Records supplied:
Content starts

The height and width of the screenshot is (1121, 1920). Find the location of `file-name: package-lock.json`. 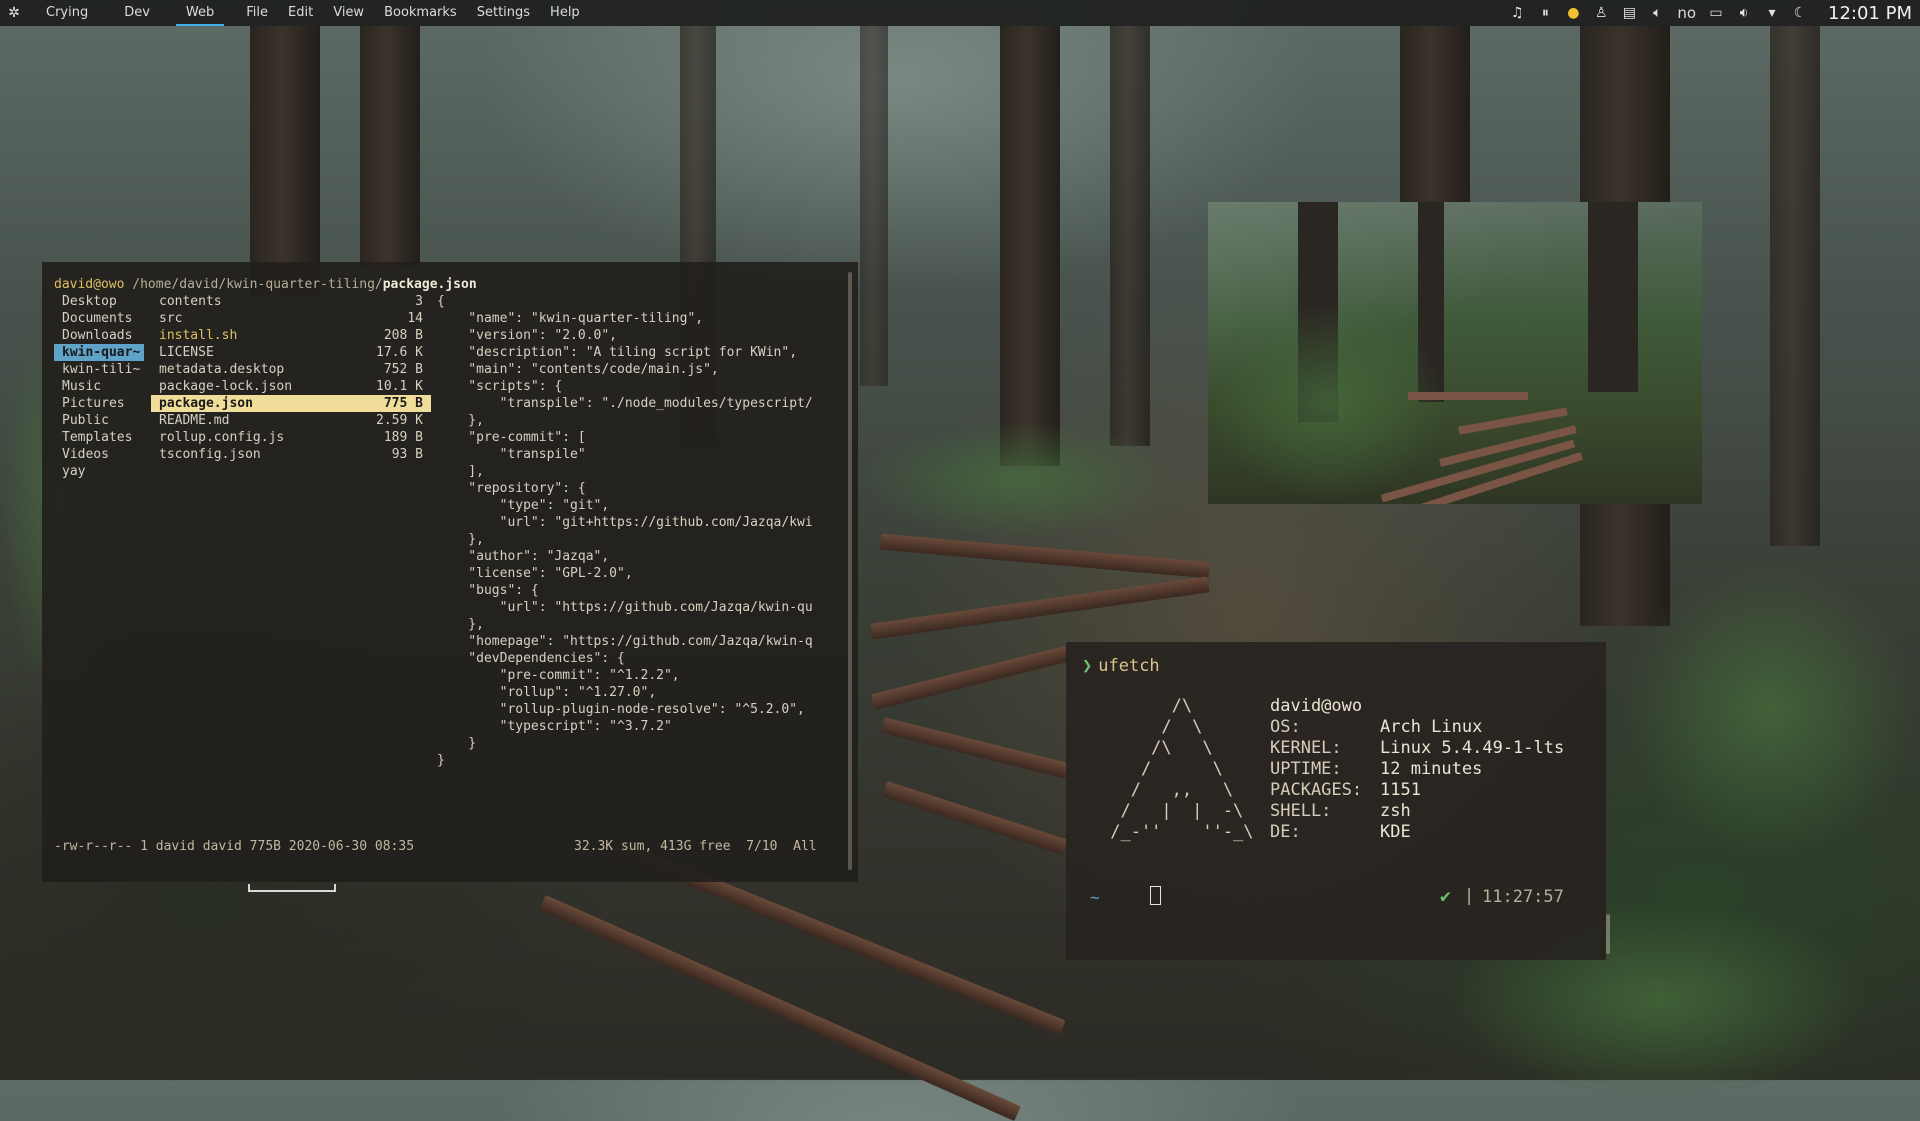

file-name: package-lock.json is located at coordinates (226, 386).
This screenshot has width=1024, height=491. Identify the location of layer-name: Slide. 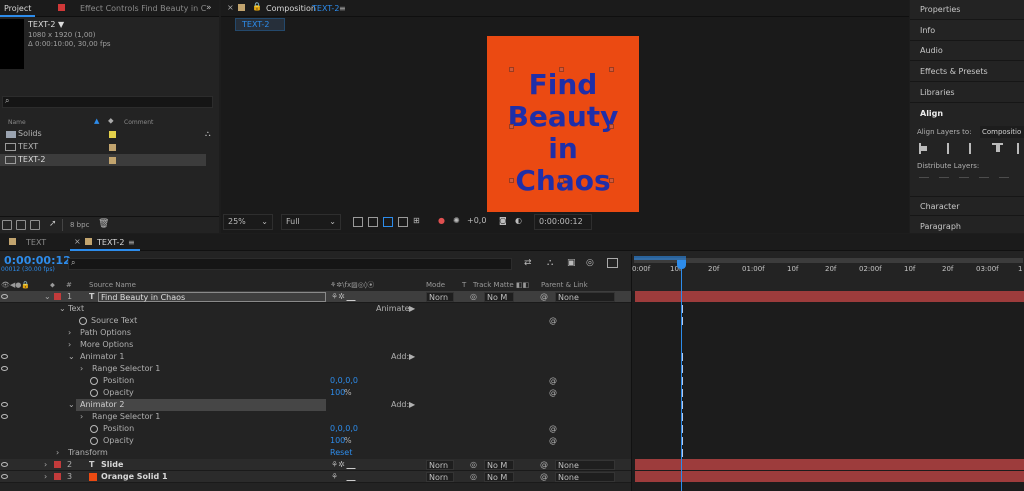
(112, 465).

Content ends
Content starts

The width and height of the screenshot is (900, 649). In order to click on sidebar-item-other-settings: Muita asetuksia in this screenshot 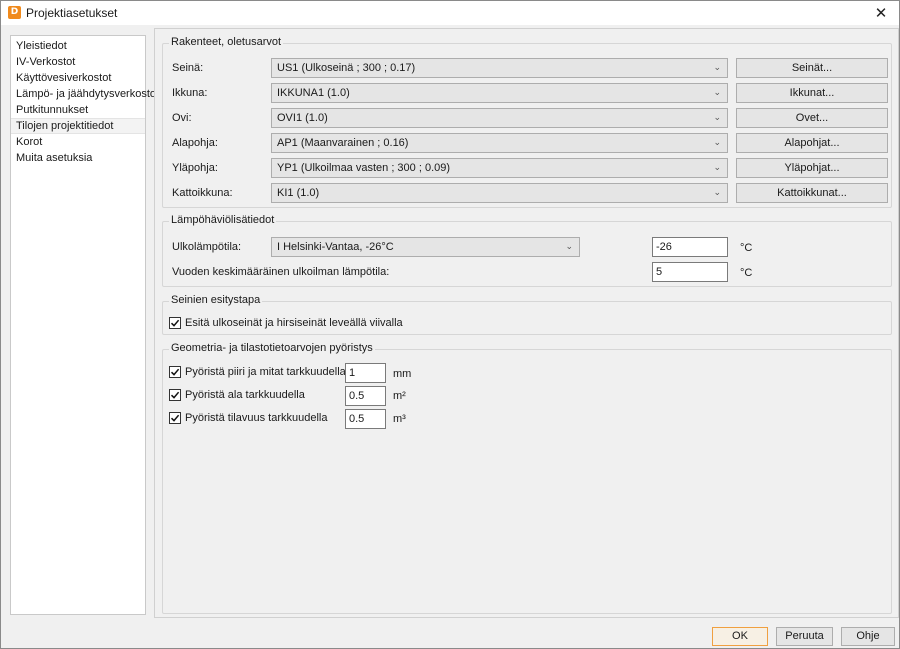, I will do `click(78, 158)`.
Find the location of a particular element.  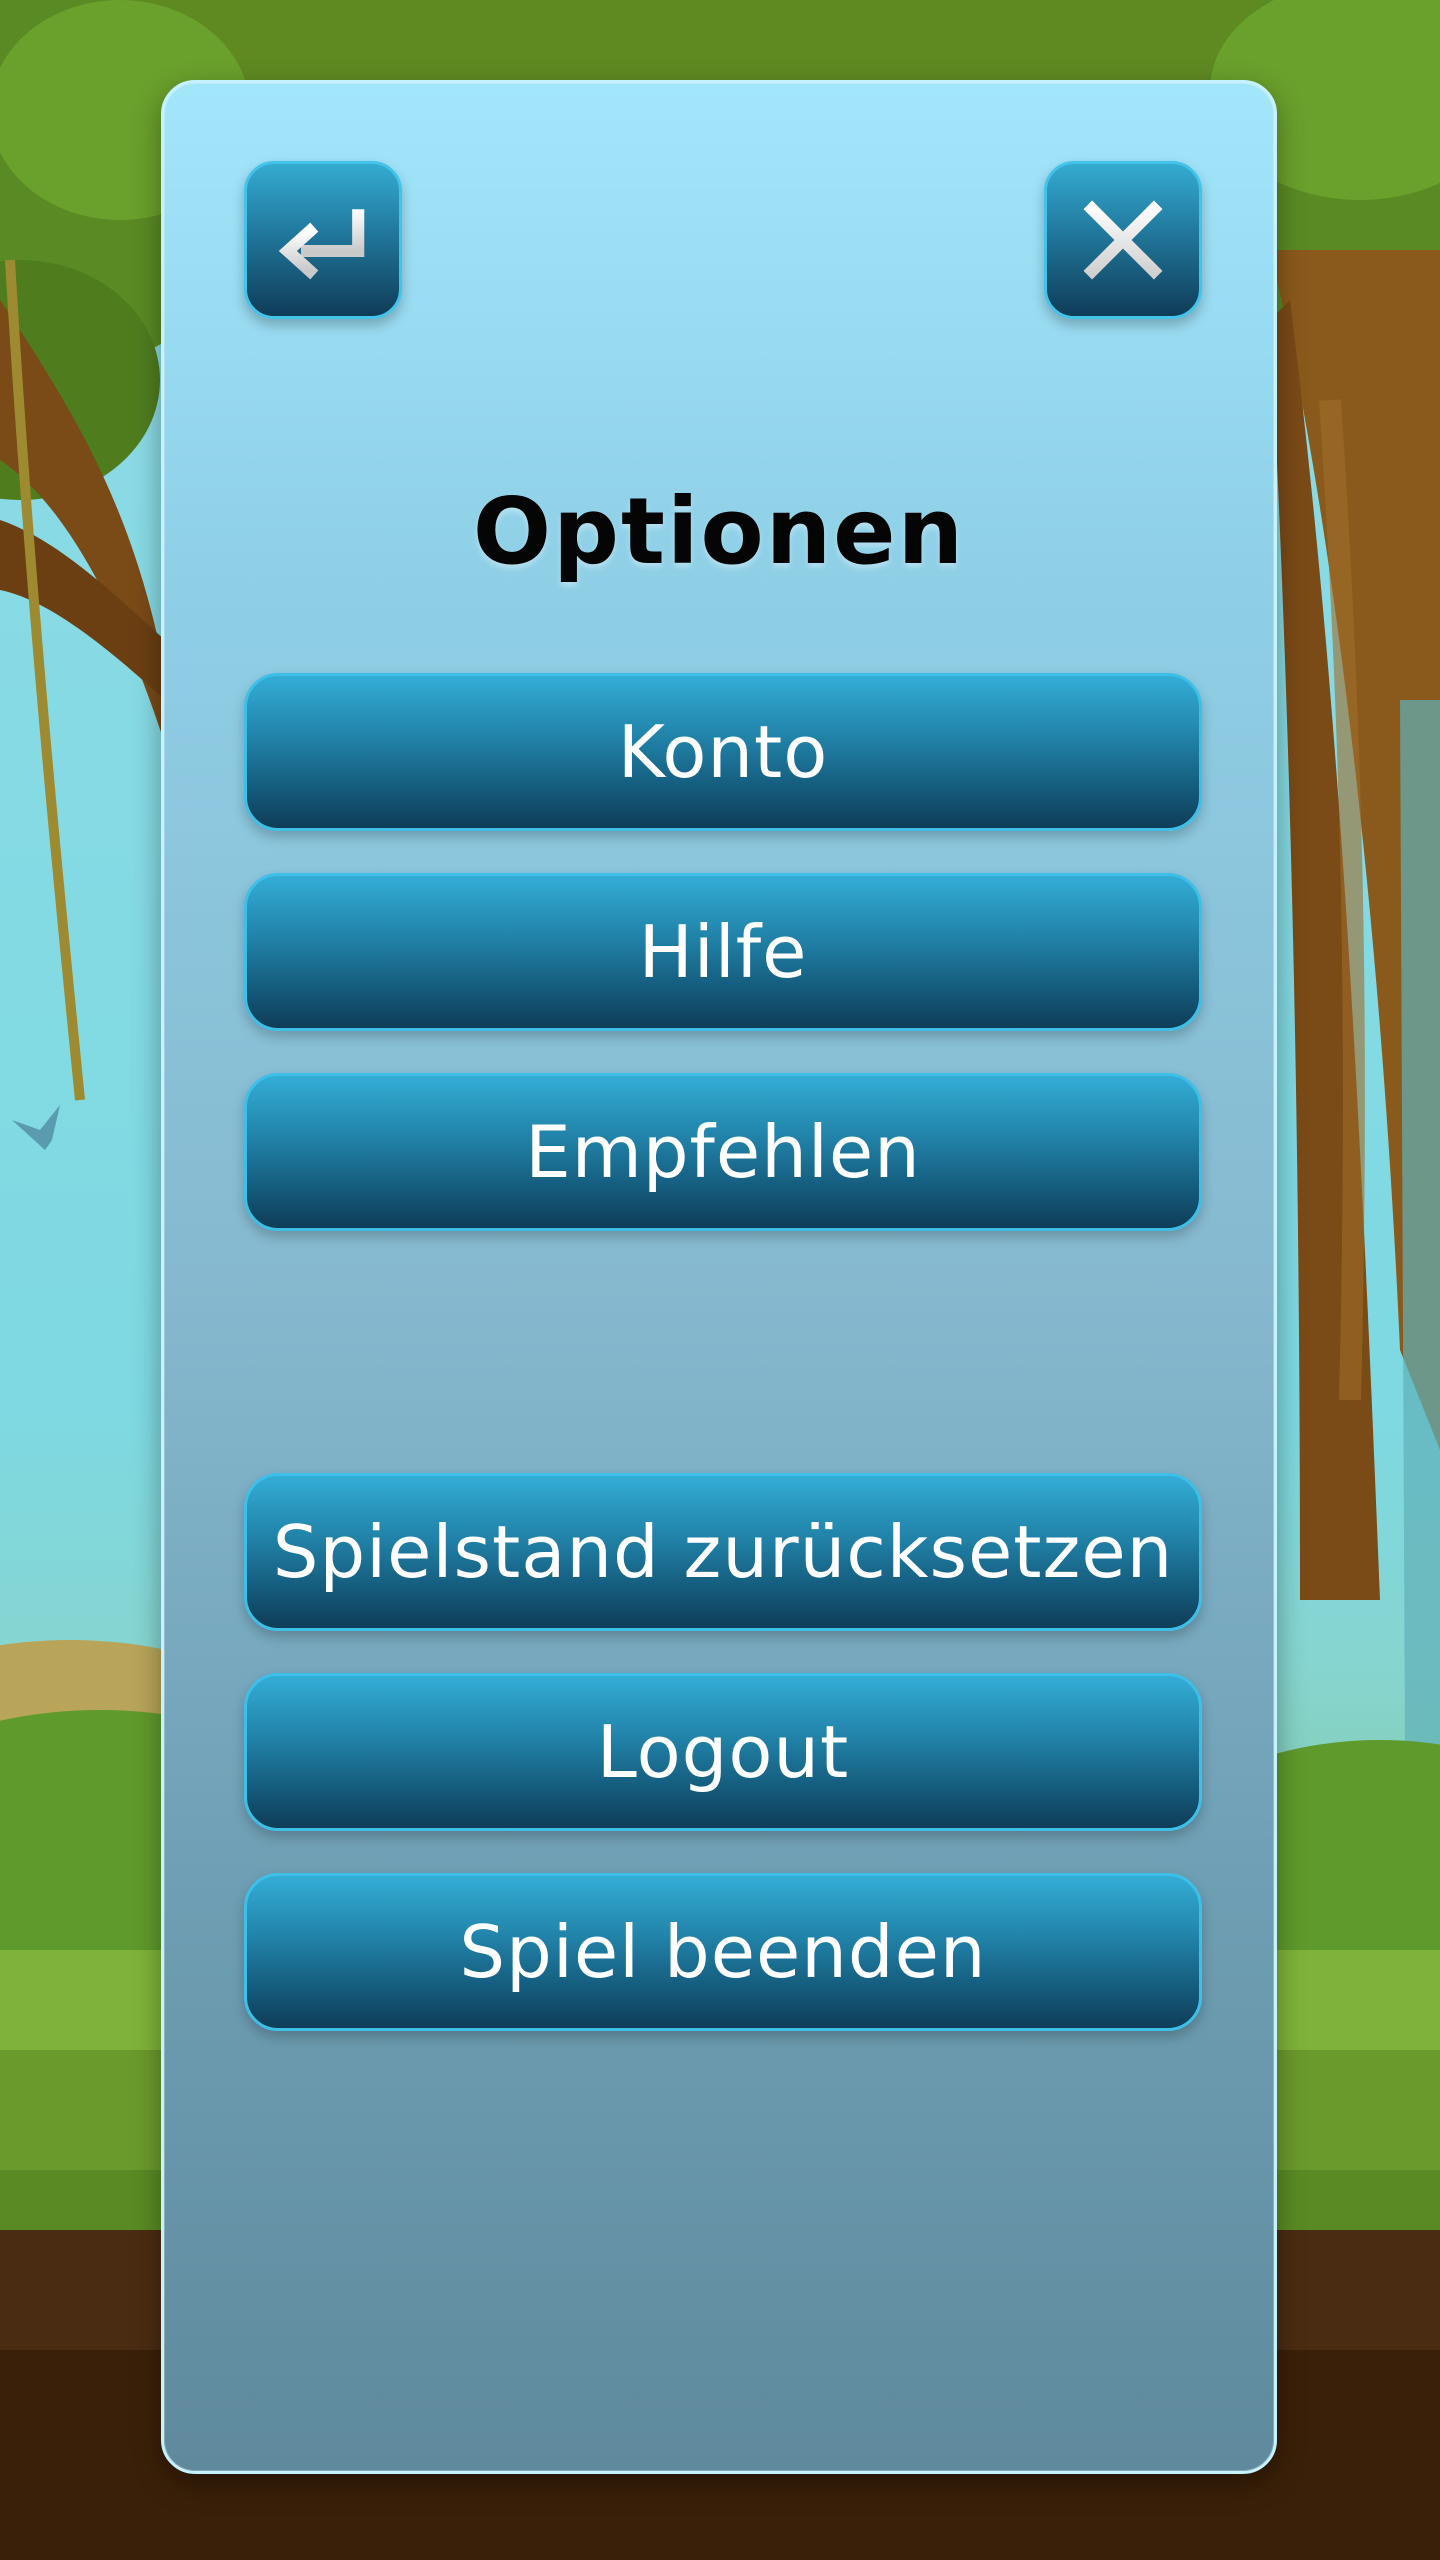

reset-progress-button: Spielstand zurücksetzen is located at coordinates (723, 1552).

Content ends
Content starts

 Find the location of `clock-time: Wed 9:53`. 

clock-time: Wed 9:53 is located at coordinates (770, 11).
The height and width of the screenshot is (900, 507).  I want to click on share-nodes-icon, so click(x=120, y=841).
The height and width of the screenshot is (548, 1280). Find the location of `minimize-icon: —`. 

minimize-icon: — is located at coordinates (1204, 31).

Content ends

Directions: Please swap "screenshot" for "image" in the entries between the line holding "The height and width of the screenshot is (1121, 1920)." and the line holding "(112, 465).", inclusive, and give only those lines back with nothing else changed. Leave the pictures out of your answer.

Output for this task:
The height and width of the image is (1121, 1920). Find the location of `file-name: package-lock.json`. 

file-name: package-lock.json is located at coordinates (226, 386).
This image has width=1024, height=491. Identify the location of layer-name: Slide. 
(112, 465).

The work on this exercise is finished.